Skip to main content

Visual Detector

Learn about our visual detector model type

Input: Images and videos

Output: Regions

Visual detector, also known as object detection, is a type of deep fine-tuned model designed to identify and locate objects within images or video frames. It goes beyond simple image classification, where the goal is to assign a single label to an entire image.

Instead, an object detection model can identify multiple objects of different classes within an image and provide their corresponding bounding box coordinates. They help answer the question "Where" are objects in your data.

The primary task of a visual detector model is twofold:

  • Object localization: The model identifies the location of objects within an image by predicting bounding box coordinates that tightly enclose each object.
  • Object classification: The model classifies each detected object into one of several predefined classes or categories.

The visual detector model type also comes with various templates that give you the control to choose the specific architecture used by your neural network, as well as define a set of hyperparameters you can use to fine-tune the way your model learns.

Visual detector models have a wide range of applications, including:

  • Object detection: This is the task of identifying and localizing objects in images. Visual detector models are used in a variety of applications, such as self-driving cars, security cameras, and robotics.
  • Image classification: This is the task of classifying images into categories, such as "dog," "cat," or "tree." Visual detector models can be used to improve the accuracy of image classification models by providing them with information about the objects that are present in the image.
  • Visual tracking: This is the task of tracking the movement of objects in images or videos. Visual detector models can be used to initialize visual trackers by identifying the objects that they need to track.

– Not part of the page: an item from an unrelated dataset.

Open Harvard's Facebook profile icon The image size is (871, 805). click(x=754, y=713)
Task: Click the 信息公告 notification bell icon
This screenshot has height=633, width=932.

You may choose the visual detector model type in cases where:

  • You want to detect and localize objects within an image, and accuracy and the ability to carefully target solutions take priority over speed and ease of use.
  • You need a detection model to learn new features not recognized by the existing Clarifai models. In that case, you may need to "deep fine-tune" your custom model and integrate it directly within your workflows.
  • You have a custom-tailored dataset with bounding box annotations for objects, and the expertise and time to fine-tune models.

Example use case

A roofing company wants to provide insurance companies and customers with a consistent way of evaluating roof damage. This company captures images of roofs with a drone, and then feeds the images into a detection model. The detection model can then locate and classify specific areas of damage on the roofs.